Gravitational Fields: A Planet's "Aura"

It can be strange to think about forces acting across empty space. Physicists use the concept of a field to help. Imagine a massive object like the Earth creates a "gravitational field" in the space around it. It's like an invisible region of influence. Any other mass that enters this field will feel a force.

We define the strength of the gravitational field, g, as the force per unit mass:

|g⃗| = |F⃗_g| / m

The units for g are newtons per kilogram (N/kg). If we substitute our universal gravitation equation for F_g, we get a useful new equation for the field created by a mass M:

|g⃗| = G * M / r²

This tells you the strength of the gravitational field at any distance r from the center of a planet of mass M.

Weight vs. Mass: An Important Distinction

Near the surface of the Earth, the value of g is pretty constant, about 9.8 N/kg. This value is so important it gets its own name: the acceleration due to gravity. And the gravitational force on an object near a planet's surface gets its own name: weight.

Weight = F_g = m * g

Mass is the amount of "stuff" in you (measured in kg). It's an intrinsic property. Your mass is the same whether you're in Dallas, on the Moon, or floating in deep space.

Weight is the force of gravity on that "stuff" (measured in N). Your weight depends on where you are. On the Moon, where g is about 1/6th of Earth's, you would weigh 1/6th as much.

For AP Physics 1, we often approximate g ≈ 10 m/s² or 10 N/kg to make the math easier. Notice the units are equivalent! An acceleration of 10 meters per second squared is numerically equal to a field strength of 10 newtons per kilogram.

Apparent Weight: The Elevator Problem

Your weight is the force of gravity, mg. But the "weight" you feel is actually the normal force from the floor pushing up on you.

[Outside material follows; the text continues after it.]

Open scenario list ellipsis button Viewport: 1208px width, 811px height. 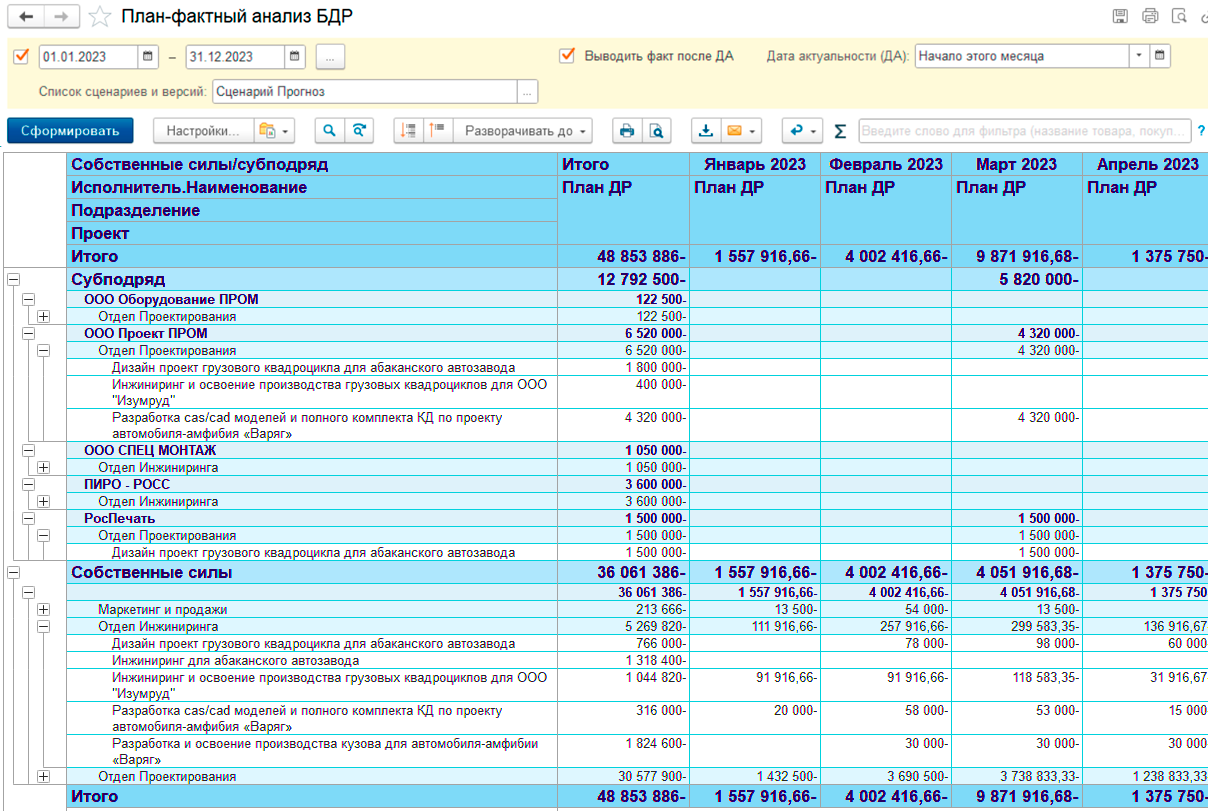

We call this your apparent weight.

Imagine you're standing on a bathroom scale in an elevator.

• At rest or moving at a constant velocity
  Your acceleration a = 0. The net force is zero. So, ΣF = F_N - mg = 0. The normal force equals your weight: F_N = mg. The scale reads your true weight.
• Accelerating upward
  You're moving up with acceleration a. The net force must be upward. ΣF = F_N - mg = ma. Solving for the normal force gives F_N = mg + ma. You feel heavier, and the scale shows a higher number.
• Accelerating downward
  You're moving down with acceleration a. The net force is downward. We'll make down the positive direction for a moment: ΣF = mg - F_N = ma. Solving for the normal force gives F_N = mg - ma. You feel lighter, and the scale shows a lower number.
• Freefall
  The elevator cable snaps! You and the elevator are both accelerating downward at a = g. Your apparent weight is F_N = mg - m(g) = 0. You are "weightless"! The scale reads zero. This is exactly what astronauts experience in orbit—they are constantly in freefall around the Earth.

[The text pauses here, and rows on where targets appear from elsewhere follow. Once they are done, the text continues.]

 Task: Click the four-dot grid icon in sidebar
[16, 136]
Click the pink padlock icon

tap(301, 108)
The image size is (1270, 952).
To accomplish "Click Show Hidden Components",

Inertial vs. Gravitational Mass

This last point is a bit mind-bending, but it's a cornerstone of modern physics. We've actually been talking about two types of mass.

1. 1
   Inertial Mass

   This is the m in F = ma. It's a measure of an object's inertia, or its resistance to being accelerated. It's how hard you have to push a stalled car to get it moving.
2. 2
   Gravitational Mass

   This is the m in F_g = G(m₁m₂)/r². It's a measure of how much gravitational force an object exerts and feels. It's the "charge" for the gravitational force.

Why should the property that determines how hard something is to push be the exact same property that determines how strongly it's pulled by gravity? There's no obvious reason. Yet, countless experiments have shown that inertial mass and gravitational mass are equivalent. This profound idea is called the equivalence principle, and it's what led Albert Einstein to his theory of general relativity. For our purposes, it means we can just use m for both without worry.

Problem 1

The planet Mars has a mass of 6.42 x 10²³ kg and a radius of 3.39 x 10⁶ m. What is the strength of the gravitational field (g) on the surface of Mars? How much would a 70 kg astronaut weigh on Mars?

Problem 2

Aaliyah is in an elevator and standing on a scale. Her mass is 55 kg. As the elevator nears the top floor, it slows down, accelerating at a rate of -2.0 m/s² (the negative sign means the acceleration is downward). What does the scale read? (Use g = 10 m/s²).